Saved entries:
....

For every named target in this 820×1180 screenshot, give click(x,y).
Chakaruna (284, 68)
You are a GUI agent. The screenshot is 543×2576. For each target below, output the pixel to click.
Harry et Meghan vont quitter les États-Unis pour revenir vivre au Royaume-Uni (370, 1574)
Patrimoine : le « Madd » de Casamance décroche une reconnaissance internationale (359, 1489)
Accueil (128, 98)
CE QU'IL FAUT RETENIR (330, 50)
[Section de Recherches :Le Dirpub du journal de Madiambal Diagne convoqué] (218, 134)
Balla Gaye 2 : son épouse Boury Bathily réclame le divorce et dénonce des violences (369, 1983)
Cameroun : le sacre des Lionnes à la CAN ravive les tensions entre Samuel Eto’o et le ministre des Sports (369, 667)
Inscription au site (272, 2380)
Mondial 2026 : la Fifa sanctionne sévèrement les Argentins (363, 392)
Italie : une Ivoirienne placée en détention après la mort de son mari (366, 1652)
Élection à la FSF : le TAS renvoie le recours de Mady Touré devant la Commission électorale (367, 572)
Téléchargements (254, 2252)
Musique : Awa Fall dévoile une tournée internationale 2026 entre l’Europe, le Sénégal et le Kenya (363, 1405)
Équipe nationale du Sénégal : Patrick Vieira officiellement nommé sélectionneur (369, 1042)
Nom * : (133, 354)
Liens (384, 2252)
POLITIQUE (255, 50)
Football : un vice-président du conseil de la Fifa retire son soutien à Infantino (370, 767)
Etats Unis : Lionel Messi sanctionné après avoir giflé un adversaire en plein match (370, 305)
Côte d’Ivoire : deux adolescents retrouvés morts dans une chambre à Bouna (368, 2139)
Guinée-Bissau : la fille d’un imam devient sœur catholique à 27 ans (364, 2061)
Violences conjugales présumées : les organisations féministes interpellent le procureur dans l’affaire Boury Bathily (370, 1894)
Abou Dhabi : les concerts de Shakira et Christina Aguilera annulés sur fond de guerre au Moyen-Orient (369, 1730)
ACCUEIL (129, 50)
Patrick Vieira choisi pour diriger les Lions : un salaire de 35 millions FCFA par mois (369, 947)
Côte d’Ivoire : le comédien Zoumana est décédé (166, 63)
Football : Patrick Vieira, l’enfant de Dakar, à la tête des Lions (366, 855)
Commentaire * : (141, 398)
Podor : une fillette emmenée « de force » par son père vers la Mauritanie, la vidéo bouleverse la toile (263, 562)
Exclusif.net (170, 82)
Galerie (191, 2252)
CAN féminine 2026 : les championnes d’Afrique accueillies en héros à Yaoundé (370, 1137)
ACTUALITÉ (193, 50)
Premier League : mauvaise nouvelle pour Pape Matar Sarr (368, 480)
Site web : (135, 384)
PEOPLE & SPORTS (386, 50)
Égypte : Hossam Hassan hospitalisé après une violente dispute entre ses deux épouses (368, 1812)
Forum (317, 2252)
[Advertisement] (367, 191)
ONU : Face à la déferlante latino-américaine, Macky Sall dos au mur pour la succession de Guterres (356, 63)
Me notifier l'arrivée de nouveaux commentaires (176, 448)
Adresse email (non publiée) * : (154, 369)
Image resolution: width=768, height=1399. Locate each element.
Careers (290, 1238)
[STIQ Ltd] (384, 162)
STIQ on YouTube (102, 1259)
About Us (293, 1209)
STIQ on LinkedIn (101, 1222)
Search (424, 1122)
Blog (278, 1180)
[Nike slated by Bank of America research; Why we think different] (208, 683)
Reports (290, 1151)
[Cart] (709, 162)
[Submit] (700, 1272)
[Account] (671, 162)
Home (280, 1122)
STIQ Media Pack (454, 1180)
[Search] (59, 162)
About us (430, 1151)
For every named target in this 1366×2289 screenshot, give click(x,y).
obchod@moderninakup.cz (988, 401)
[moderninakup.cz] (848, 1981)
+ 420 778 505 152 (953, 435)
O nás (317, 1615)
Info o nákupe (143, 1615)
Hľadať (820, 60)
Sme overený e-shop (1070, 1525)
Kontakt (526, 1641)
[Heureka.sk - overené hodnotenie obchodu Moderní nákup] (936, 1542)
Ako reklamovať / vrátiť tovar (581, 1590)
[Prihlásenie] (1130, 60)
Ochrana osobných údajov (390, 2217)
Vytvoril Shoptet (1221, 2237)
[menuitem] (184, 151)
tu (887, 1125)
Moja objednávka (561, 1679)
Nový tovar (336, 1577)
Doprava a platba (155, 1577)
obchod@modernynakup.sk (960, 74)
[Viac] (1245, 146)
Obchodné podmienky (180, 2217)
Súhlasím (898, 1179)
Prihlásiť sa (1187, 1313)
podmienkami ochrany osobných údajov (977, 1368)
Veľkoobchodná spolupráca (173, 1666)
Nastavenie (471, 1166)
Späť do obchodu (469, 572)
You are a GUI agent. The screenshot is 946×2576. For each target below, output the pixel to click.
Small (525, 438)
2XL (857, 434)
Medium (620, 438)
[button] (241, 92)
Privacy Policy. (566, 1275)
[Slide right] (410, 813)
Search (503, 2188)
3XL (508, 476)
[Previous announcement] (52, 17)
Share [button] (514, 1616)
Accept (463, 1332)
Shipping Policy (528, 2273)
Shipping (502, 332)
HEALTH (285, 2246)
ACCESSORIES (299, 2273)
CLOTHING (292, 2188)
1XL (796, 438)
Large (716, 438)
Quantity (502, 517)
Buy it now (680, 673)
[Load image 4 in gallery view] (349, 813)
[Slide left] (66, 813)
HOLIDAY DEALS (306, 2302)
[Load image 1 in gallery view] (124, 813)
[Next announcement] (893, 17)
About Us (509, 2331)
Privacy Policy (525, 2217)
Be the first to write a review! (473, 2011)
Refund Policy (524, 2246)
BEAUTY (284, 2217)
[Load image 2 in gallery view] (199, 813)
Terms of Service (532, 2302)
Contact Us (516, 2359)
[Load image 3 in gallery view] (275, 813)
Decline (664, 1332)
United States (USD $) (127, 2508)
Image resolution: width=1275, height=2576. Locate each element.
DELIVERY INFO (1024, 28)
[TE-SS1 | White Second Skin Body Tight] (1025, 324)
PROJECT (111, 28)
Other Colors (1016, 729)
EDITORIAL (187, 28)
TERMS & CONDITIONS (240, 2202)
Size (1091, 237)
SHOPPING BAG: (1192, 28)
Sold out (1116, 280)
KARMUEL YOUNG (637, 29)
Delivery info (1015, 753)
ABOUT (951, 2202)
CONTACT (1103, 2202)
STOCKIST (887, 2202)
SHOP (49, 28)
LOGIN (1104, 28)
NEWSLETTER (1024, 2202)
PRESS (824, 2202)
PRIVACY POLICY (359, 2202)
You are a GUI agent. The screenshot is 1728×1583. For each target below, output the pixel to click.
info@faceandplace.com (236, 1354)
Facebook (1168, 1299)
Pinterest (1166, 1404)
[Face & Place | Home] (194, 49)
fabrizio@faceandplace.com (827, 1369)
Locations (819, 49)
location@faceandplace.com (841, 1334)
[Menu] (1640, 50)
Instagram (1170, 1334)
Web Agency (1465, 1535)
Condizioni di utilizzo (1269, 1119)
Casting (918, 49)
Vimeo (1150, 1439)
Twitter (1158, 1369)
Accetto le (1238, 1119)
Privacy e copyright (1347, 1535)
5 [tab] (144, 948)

....

**Work order:** Return only the part of the records above that opens with the line containing "152 (953, 435)" and closes with the line containing "Späť do obchodu (469, 572)", ends included.

**Answer section:**
+ 420 778 505 152 (953, 435)
O nás (317, 1615)
Info o nákupe (143, 1615)
Hľadať (820, 60)
Sme overený e-shop (1070, 1525)
Kontakt (526, 1641)
[Heureka.sk - overené hodnotenie obchodu Moderní nákup] (936, 1542)
Ako reklamovať / vrátiť tovar (581, 1590)
[Prihlásenie] (1130, 60)
Ochrana osobných údajov (390, 2217)
Vytvoril Shoptet (1221, 2237)
[menuitem] (184, 151)
tu (887, 1125)
Moja objednávka (561, 1679)
Nový tovar (336, 1577)
Doprava a platba (155, 1577)
obchod@modernynakup.sk (960, 74)
[Viac] (1245, 146)
Obchodné podmienky (180, 2217)
Súhlasím (898, 1179)
Prihlásiť sa (1187, 1313)
podmienkami ochrany osobných údajov (977, 1368)
Veľkoobchodná spolupráca (173, 1666)
Nastavenie (471, 1166)
Späť do obchodu (469, 572)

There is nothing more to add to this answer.